The ERAP1 gene is located on chromosome 5q15, and its product, the ERAP-1 protein, is a metallopeptidase whose enzymatic activity is strongly affected by the presence of the rs30187 and rs27044 variants; the first appears to decrease it, and the second increases it, but its effects on the ability to process antigenic peptides are not yet conclusive [39, 40]. Another important factor that alters the enzymatic activity of ERAP-1 is the presence of heavy metals, such as Cd, in tobacco smoke. A possible mechanism for the involvement of Cd in ERAP-1 enzymatic activity is that because it is an enzyme that depends on Zn2+ and Cd2+ having the same valence, its biological actions are described as ionic mimicry of Zn2+, and it may even compete with Zn2+ for the same target site [41] since they use the same transport mechanisms for entry and for the regulation of cellular homeostasis [42].

We used MDR to evaluate the interaction between the rs30187 and rs27044 variants of ERAP1 and smoking in patients with AS. Our results revealed interactions with a high degree of synergy between smoking and the ERAP1 variants, as well as a discrete epistatic interaction between rs30187 and rs27044. Age and sex play important roles in the development of AS, and through the MDR method, we were able to corroborate this finding due to the strong interaction observed between these two variables (Fig. 1). Overall, the best interaction model we obtained was for the interaction between B27, smoking, rs30187 and rs27044 (Table 3). Subsequently, we performed a conditioned analysis to determine the effect of B27 on the interaction of smoking with the two variants of ERAP1. Interestingly, the presence of B27 increases the entropy (or interaction) between smoking and the two variants (Fig. 2). Each of these variables exerts an individual effect, and as they are added, the risk of developing AS increases. B27 is the most important factor in genetic susceptibility to AS, but we confirmed that other factors, such as the ERAP1 gene and smoking, act synergistically, enhancing the risk.

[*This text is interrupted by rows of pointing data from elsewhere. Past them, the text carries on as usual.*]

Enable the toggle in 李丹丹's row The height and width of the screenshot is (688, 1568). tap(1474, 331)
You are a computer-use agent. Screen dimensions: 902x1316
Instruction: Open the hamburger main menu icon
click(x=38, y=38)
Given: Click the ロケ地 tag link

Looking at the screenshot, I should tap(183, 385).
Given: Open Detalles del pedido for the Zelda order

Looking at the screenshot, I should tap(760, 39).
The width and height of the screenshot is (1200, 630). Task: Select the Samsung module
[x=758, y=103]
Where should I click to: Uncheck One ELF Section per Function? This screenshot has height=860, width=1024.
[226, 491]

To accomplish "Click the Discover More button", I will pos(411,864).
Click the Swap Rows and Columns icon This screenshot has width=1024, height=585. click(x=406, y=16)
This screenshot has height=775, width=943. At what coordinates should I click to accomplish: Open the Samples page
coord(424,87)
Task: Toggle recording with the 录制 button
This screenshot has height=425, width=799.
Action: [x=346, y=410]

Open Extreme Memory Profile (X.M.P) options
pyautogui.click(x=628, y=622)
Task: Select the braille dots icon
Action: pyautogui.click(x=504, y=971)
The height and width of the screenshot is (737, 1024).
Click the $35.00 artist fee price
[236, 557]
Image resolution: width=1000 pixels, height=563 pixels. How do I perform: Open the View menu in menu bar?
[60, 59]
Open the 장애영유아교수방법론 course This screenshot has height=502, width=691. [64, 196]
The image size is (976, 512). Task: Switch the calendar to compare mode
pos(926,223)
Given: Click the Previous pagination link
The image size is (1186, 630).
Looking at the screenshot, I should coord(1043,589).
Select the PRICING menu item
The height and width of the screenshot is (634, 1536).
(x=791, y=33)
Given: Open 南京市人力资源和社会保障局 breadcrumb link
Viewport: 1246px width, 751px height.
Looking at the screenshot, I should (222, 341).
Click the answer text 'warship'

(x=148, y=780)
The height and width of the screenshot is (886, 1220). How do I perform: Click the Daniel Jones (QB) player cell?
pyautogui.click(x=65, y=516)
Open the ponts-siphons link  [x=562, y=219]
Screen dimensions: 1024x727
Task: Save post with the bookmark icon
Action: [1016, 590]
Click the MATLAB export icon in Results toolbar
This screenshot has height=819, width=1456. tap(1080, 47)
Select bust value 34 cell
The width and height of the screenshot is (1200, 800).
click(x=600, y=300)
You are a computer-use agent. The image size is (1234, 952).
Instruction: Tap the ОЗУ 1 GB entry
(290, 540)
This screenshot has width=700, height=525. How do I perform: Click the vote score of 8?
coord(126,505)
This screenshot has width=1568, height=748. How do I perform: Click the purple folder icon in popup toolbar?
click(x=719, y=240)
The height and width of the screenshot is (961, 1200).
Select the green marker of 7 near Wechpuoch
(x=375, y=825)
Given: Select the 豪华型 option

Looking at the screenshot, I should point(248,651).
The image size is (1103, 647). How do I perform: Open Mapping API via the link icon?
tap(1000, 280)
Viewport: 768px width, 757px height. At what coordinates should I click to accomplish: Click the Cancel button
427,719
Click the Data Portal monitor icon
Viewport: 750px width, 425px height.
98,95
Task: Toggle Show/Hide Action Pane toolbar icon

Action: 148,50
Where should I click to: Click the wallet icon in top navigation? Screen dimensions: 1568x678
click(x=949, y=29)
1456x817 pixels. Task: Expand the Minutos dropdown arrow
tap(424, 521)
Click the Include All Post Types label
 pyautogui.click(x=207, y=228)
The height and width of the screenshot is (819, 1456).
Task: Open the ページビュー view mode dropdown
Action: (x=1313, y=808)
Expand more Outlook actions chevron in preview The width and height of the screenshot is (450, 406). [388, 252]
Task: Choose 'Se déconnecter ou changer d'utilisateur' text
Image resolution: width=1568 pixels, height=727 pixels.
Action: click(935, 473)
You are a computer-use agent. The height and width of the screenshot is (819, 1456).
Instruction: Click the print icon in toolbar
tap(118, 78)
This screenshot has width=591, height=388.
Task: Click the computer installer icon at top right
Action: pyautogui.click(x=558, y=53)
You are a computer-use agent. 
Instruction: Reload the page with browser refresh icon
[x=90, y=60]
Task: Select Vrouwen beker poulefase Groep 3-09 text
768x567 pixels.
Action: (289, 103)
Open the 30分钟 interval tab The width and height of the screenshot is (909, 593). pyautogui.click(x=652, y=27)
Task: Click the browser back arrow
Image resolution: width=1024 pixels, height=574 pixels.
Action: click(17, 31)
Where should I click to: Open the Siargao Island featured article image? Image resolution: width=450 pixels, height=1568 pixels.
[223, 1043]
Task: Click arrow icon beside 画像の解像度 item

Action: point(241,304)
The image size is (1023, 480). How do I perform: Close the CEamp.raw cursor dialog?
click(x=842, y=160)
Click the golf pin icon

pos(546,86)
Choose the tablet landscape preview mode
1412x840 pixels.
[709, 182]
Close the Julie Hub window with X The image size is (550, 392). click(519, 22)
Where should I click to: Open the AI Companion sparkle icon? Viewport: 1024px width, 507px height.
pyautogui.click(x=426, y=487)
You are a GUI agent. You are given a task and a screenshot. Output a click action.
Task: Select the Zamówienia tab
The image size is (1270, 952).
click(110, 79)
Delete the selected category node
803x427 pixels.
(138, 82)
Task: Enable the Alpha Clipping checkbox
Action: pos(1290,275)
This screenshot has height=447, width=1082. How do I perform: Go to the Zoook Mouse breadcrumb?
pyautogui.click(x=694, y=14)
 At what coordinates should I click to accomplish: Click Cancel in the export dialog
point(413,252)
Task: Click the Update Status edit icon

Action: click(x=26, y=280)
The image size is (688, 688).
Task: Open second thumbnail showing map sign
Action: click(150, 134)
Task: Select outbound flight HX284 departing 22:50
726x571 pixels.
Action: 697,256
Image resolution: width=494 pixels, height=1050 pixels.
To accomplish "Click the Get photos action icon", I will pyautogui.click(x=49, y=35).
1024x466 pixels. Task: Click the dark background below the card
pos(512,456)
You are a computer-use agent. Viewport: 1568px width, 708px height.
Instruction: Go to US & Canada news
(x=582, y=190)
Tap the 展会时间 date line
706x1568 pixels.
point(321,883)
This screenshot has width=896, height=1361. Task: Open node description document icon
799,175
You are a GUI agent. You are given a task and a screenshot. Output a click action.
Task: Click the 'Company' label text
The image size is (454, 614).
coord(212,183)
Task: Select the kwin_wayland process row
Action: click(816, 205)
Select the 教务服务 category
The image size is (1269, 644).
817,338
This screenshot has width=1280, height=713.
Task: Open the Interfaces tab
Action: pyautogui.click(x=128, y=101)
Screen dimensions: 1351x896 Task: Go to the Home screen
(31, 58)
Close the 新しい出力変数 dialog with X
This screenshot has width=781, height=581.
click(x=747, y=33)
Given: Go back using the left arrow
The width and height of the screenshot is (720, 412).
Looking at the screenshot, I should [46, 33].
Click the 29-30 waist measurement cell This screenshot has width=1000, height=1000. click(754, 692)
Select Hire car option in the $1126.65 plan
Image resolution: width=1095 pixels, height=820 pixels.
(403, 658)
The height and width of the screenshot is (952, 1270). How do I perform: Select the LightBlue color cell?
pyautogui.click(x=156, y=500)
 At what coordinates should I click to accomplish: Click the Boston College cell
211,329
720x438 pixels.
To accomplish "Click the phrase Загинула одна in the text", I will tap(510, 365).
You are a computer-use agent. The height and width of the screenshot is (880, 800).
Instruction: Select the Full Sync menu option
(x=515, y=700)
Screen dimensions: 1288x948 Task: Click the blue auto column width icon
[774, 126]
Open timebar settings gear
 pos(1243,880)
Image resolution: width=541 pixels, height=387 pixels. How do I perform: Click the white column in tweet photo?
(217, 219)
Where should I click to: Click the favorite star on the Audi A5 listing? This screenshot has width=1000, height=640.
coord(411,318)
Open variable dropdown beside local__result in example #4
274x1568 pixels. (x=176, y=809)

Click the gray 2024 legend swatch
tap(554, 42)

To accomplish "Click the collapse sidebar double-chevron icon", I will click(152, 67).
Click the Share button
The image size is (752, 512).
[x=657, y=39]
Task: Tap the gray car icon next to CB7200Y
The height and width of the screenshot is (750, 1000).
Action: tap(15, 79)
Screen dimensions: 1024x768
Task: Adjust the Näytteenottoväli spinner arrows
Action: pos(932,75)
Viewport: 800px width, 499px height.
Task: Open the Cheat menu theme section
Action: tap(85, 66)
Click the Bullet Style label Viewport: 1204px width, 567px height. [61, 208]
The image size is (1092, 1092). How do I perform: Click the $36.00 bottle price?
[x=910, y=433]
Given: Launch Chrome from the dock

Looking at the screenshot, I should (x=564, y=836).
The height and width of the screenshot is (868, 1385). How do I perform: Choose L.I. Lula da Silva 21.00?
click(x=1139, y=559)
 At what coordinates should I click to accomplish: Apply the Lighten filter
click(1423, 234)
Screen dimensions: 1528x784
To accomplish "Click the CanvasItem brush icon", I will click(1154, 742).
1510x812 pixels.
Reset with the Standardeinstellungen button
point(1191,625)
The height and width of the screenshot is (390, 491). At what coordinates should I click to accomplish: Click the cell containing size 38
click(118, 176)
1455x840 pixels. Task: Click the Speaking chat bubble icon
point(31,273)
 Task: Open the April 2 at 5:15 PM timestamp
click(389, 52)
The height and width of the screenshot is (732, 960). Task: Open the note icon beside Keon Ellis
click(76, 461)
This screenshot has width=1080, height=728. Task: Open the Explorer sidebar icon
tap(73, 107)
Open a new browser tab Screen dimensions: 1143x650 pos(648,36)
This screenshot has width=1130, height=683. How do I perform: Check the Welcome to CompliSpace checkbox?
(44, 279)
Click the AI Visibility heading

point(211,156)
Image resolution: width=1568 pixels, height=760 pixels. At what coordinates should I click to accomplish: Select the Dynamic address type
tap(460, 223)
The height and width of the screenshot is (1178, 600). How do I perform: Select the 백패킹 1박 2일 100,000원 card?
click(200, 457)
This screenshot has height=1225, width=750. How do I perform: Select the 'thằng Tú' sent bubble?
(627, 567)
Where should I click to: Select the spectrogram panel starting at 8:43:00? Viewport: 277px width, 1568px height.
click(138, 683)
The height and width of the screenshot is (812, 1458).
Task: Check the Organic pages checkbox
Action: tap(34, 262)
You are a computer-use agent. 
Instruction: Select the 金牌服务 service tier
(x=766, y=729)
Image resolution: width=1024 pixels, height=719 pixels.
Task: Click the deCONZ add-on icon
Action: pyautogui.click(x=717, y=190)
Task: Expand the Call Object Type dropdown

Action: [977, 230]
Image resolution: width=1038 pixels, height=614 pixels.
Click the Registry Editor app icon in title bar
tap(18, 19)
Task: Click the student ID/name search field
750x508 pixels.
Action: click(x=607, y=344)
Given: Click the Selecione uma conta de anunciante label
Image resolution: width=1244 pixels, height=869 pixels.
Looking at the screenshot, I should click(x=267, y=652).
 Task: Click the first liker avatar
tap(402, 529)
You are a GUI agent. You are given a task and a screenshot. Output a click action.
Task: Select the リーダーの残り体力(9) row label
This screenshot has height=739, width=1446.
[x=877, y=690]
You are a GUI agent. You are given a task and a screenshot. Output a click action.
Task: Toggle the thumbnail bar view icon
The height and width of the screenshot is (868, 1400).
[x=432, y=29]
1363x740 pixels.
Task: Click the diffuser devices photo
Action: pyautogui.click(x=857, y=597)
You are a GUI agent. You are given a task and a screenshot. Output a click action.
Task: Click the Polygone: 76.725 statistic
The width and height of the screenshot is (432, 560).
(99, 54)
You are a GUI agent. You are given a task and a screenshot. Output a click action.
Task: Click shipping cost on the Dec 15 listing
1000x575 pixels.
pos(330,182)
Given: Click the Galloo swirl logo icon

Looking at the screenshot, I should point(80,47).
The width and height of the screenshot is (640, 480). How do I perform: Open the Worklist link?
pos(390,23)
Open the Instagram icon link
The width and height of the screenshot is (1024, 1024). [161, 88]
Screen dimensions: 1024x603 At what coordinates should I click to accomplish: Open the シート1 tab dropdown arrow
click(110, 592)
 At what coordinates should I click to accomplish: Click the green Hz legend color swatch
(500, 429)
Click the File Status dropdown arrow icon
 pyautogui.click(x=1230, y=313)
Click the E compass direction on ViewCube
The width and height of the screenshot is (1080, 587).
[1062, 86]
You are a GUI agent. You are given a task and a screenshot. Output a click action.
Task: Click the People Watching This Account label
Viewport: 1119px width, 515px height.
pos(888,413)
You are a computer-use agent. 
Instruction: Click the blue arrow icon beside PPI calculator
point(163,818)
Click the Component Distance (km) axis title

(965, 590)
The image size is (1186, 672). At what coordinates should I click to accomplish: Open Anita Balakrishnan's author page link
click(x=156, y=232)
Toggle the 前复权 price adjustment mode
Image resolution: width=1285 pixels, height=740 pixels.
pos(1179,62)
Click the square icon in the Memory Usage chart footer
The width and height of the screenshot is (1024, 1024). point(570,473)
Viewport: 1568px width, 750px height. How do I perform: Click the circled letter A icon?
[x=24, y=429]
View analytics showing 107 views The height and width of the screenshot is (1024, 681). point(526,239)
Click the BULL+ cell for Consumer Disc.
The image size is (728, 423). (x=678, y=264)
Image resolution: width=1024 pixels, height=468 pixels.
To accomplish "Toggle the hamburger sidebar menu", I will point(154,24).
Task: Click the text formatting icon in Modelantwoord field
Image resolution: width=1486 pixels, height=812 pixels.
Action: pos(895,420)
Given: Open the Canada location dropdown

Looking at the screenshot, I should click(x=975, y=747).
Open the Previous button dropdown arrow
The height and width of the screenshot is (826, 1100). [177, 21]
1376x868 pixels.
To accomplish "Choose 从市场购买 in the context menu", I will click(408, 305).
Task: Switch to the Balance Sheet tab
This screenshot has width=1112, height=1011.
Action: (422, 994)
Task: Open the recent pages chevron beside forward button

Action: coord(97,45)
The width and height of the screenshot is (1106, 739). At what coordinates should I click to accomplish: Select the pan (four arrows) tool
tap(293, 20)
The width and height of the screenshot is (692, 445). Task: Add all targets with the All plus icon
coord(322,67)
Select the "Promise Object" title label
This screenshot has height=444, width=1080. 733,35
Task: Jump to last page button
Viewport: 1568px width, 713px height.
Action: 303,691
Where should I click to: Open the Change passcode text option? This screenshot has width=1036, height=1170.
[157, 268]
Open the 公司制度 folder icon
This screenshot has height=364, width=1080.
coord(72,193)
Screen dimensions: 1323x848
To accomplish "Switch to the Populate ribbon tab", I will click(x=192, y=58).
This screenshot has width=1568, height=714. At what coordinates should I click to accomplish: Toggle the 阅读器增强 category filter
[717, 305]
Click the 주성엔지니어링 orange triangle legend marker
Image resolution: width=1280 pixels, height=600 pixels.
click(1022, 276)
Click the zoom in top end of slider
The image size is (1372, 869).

Several studies of SNP associations under the SNP × SNP pair scheme have been proposed to evaluate this interaction. We decided to perform an analysis of the interaction between all of the variables to highlight each of the individual effects; however, we are aware of the limitations of our work. First, the sample size was small because during the recruitment period, there was limited access of the population to medical services at our institution due to the COVID-19 pandemic, which affects the statistical power, so the results must be taken with caution. Second, our study focused on a single population sampled from a single hospital, and therefore, it would be worthwhile to replicate the study with a multicenter sample to corroborate our findings. Third, there are numerous SNPs within the ERAP1 gene and other genes (such as those in the IL-23 pathway, KIRs and TLR4, among others) that were not considered but impact the modulation of AS. Finally, it is possible that, in addition to Cd, the lead, arsenic and chromium present in tobacco smoke could favor the development of AS; however, these elements were not considered.

Conclusions

In summary, the rs30187 and rs27044 variants of ERAP1 were not associated with genetic susceptibility to AS in our population; however, we suggest that they play an important role in enhancing the effects of smoking in patients carrying B27. More studies are needed to explore in depth the mechanisms of interaction between these polymorphisms, as well as those of other genes and other environmental factors, in the development of AS.